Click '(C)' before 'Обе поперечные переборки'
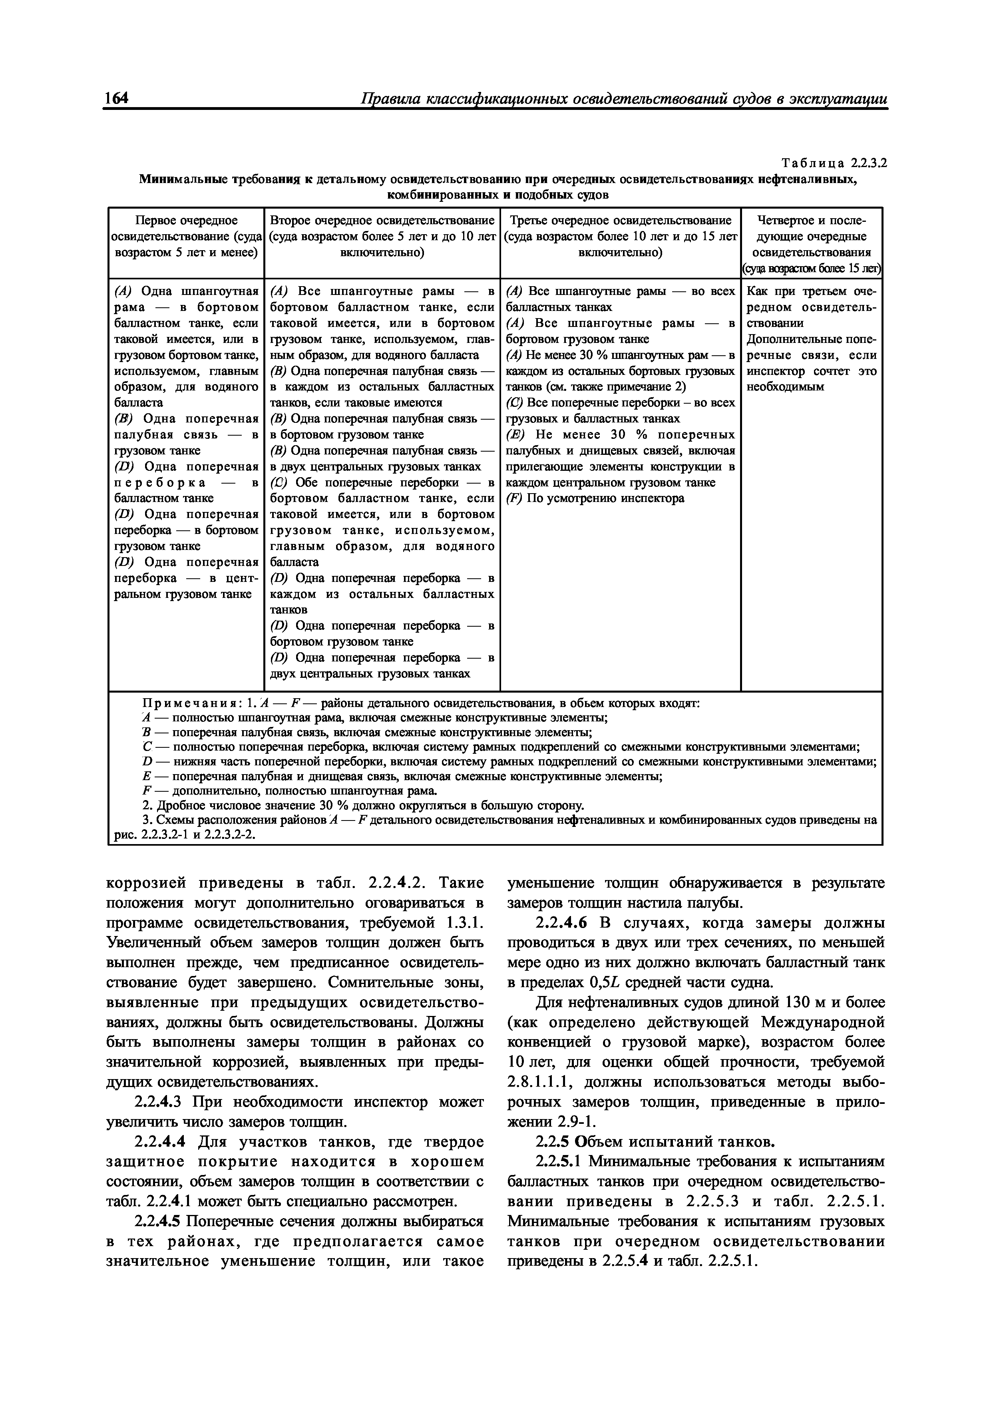coord(279,482)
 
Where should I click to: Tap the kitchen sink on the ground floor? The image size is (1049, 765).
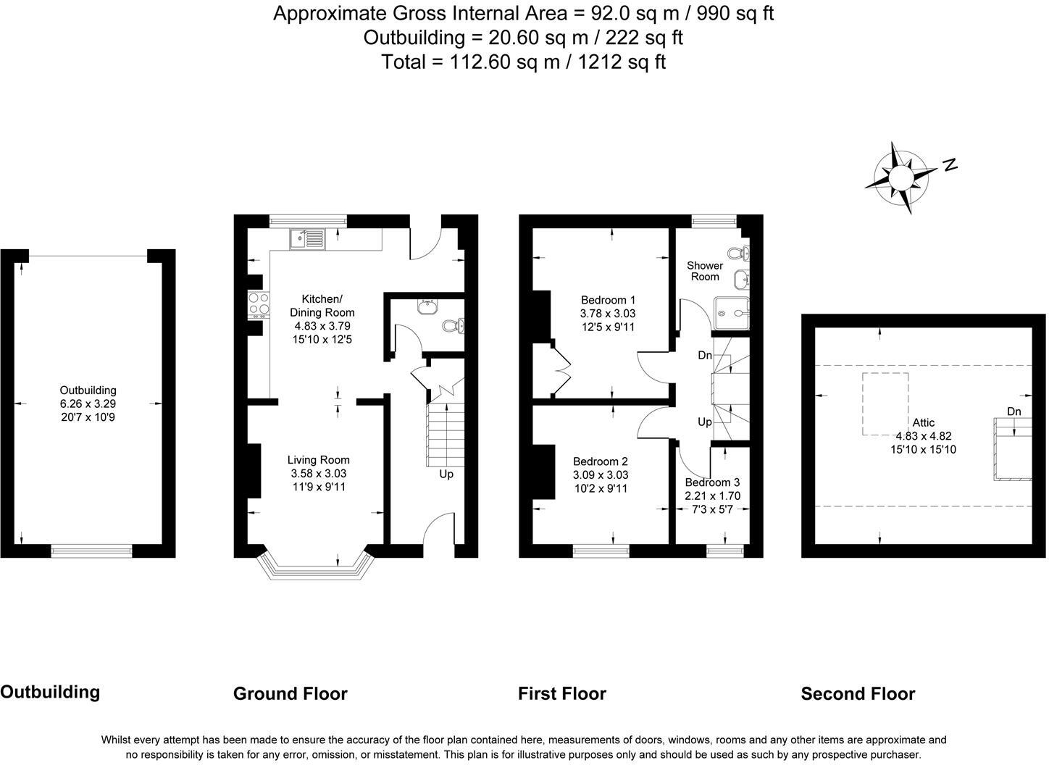point(307,239)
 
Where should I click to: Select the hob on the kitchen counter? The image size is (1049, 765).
point(259,305)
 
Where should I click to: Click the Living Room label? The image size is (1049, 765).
point(319,460)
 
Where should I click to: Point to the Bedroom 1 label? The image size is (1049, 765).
point(608,300)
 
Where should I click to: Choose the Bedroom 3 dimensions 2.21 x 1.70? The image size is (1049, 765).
point(713,496)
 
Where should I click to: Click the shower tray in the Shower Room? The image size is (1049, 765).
point(732,313)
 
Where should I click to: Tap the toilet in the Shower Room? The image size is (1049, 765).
point(739,254)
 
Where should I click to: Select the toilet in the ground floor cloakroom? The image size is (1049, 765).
point(454,325)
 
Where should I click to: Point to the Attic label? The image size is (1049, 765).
point(924,423)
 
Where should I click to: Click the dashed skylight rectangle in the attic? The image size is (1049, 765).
point(885,404)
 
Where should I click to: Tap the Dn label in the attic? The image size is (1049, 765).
point(1014,411)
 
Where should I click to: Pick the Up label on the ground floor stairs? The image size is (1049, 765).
point(446,475)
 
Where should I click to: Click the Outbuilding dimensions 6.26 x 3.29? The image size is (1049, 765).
point(88,404)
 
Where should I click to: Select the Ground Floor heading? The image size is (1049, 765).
══════
## Directive
Convert the items above into a JSON list of strings, with one string for each line of text. Skip blank lines and leave the pictures out.

## Complete response
[
  "Click '(C)' before 'Обе поперечные переборки'",
  "coord(279,482)",
  "Where should I click to: Tap the kitchen sink on the ground floor? The image size is (1049, 765).",
  "point(307,239)",
  "Where should I click to: Select the hob on the kitchen counter? The image size is (1049, 765).",
  "point(259,305)",
  "Where should I click to: Click the Living Room label? The image size is (1049, 765).",
  "point(319,460)",
  "Where should I click to: Point to the Bedroom 1 label? The image size is (1049, 765).",
  "point(608,300)",
  "Where should I click to: Choose the Bedroom 3 dimensions 2.21 x 1.70? The image size is (1049, 765).",
  "point(713,496)",
  "Where should I click to: Click the shower tray in the Shower Room? The image size is (1049, 765).",
  "point(732,313)",
  "Where should I click to: Tap the toilet in the Shower Room? The image size is (1049, 765).",
  "point(739,254)",
  "Where should I click to: Select the toilet in the ground floor cloakroom? The image size is (1049, 765).",
  "point(454,325)",
  "Where should I click to: Point to the Attic label? The image size is (1049, 765).",
  "point(924,423)",
  "Where should I click to: Click the dashed skylight rectangle in the attic? The image size is (1049, 765).",
  "point(885,404)",
  "Where should I click to: Tap the Dn label in the attic? The image size is (1049, 765).",
  "point(1014,411)",
  "Where should I click to: Pick the Up label on the ground floor stairs? The image size is (1049, 765).",
  "point(446,475)",
  "Where should I click to: Click the Outbuilding dimensions 6.26 x 3.29? The image size is (1049, 765).",
  "point(88,404)",
  "Where should I click to: Select the Ground Floor heading? The image size is (1049, 765)."
]